- _EXERCISE INSTRUCTIONS_:
Count the lines of the records below that contain the string "menu". Reply with the number alone.

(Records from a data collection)
## START
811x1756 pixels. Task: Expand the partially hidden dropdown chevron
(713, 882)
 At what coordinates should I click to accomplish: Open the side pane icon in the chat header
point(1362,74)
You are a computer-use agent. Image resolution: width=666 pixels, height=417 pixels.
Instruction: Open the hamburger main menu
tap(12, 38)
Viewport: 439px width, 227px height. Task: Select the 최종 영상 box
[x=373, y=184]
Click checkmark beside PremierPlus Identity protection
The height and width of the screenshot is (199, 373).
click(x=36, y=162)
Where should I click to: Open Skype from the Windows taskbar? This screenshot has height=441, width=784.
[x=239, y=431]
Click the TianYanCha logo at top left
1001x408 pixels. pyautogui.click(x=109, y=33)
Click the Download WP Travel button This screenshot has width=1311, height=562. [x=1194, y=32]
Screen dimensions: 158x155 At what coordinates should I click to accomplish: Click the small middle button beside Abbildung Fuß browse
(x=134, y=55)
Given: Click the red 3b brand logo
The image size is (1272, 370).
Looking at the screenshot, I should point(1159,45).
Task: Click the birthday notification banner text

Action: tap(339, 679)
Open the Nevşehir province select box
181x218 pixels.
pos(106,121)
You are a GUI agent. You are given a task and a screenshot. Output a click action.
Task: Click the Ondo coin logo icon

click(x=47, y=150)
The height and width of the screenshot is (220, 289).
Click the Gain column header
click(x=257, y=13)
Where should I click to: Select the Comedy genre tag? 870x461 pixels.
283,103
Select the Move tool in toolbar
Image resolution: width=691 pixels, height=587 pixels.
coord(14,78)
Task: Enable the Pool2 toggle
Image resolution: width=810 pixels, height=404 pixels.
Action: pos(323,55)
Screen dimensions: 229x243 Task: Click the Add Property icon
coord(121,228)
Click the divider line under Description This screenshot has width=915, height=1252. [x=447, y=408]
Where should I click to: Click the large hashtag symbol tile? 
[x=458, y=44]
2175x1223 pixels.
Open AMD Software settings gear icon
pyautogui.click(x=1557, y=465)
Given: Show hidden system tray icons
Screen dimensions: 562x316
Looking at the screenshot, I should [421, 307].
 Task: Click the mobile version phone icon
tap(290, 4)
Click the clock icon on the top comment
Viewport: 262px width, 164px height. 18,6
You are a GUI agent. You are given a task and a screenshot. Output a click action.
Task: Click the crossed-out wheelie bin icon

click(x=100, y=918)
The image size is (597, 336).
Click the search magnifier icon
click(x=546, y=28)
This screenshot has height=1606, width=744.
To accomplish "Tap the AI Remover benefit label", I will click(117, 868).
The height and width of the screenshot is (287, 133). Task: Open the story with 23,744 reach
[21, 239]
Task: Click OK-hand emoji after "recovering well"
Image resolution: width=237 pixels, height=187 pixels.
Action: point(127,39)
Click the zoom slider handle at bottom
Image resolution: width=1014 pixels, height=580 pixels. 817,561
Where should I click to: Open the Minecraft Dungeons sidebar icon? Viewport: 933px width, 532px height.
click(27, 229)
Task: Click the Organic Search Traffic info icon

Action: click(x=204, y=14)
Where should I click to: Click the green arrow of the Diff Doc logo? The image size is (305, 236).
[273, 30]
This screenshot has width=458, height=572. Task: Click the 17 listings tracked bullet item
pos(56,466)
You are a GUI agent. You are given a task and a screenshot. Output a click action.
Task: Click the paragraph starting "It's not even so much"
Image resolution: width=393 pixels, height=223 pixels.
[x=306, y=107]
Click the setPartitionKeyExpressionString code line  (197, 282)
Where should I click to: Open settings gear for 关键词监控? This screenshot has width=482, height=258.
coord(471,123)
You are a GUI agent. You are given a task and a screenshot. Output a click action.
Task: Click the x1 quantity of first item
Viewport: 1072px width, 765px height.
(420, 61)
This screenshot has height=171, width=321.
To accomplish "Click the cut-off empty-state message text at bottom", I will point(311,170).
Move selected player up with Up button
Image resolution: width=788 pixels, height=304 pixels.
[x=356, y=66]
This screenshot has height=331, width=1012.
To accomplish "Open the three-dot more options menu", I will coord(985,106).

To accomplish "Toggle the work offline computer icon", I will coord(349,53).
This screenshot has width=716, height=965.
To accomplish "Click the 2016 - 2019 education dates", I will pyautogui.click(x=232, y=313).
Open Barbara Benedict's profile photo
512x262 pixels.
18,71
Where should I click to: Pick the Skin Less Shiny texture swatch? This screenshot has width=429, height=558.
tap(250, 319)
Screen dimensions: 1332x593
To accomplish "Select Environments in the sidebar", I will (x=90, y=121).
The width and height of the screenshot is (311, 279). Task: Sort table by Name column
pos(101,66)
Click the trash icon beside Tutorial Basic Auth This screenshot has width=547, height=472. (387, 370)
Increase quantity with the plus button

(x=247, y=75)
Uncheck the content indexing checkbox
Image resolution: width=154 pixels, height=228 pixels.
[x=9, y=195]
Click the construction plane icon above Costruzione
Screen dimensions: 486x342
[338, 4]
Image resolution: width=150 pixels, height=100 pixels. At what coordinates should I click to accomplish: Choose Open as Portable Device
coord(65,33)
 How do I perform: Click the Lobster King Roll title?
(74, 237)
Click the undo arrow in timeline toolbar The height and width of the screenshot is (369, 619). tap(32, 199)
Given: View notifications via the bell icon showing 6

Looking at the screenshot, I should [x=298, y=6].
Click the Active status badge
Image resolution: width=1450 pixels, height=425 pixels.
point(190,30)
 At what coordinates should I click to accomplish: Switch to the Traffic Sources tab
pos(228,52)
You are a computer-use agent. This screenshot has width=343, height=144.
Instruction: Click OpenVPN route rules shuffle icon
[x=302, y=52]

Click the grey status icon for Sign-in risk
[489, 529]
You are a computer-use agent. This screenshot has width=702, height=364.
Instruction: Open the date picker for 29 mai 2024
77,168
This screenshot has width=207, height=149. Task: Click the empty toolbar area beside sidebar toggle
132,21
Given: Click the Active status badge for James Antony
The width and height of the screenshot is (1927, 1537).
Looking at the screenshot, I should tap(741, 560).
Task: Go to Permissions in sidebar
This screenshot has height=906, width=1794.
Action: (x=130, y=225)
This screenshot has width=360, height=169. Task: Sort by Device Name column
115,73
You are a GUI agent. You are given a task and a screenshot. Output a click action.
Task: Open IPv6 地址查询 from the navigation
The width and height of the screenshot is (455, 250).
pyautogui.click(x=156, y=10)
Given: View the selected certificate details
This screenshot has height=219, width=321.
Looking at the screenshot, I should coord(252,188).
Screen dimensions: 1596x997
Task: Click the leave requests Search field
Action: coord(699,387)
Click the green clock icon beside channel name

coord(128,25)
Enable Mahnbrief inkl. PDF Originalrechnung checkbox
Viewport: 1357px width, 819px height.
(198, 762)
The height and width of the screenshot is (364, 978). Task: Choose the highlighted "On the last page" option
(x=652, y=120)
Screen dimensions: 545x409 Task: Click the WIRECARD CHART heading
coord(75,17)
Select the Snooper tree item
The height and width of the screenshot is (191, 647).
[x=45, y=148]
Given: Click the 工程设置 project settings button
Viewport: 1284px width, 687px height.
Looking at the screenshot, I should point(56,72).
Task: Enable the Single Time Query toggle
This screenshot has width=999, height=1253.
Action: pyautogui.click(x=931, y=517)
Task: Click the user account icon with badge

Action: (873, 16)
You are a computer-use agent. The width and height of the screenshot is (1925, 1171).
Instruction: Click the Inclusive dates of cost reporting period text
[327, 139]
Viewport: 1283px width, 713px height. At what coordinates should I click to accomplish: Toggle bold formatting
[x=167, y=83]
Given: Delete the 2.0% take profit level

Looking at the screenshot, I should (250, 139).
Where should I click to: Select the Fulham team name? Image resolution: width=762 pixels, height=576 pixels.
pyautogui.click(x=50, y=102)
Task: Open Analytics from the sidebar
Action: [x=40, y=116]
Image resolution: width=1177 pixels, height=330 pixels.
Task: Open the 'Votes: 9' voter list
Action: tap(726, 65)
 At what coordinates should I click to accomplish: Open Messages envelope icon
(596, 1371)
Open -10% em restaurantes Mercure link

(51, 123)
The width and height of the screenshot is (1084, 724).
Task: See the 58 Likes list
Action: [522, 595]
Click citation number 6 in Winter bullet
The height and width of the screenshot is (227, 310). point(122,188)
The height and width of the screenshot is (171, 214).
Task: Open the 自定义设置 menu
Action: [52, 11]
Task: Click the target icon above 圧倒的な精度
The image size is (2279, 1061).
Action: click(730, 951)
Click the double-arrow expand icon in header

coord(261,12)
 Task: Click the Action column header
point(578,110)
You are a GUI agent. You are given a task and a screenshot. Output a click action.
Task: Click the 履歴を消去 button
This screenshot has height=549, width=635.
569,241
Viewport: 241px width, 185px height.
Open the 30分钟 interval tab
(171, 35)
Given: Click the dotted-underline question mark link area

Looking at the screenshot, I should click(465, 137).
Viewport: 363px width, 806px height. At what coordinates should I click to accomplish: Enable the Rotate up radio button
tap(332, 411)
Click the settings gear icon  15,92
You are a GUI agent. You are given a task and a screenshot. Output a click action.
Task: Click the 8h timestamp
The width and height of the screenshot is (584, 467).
## END
- _THE REPLY_:
3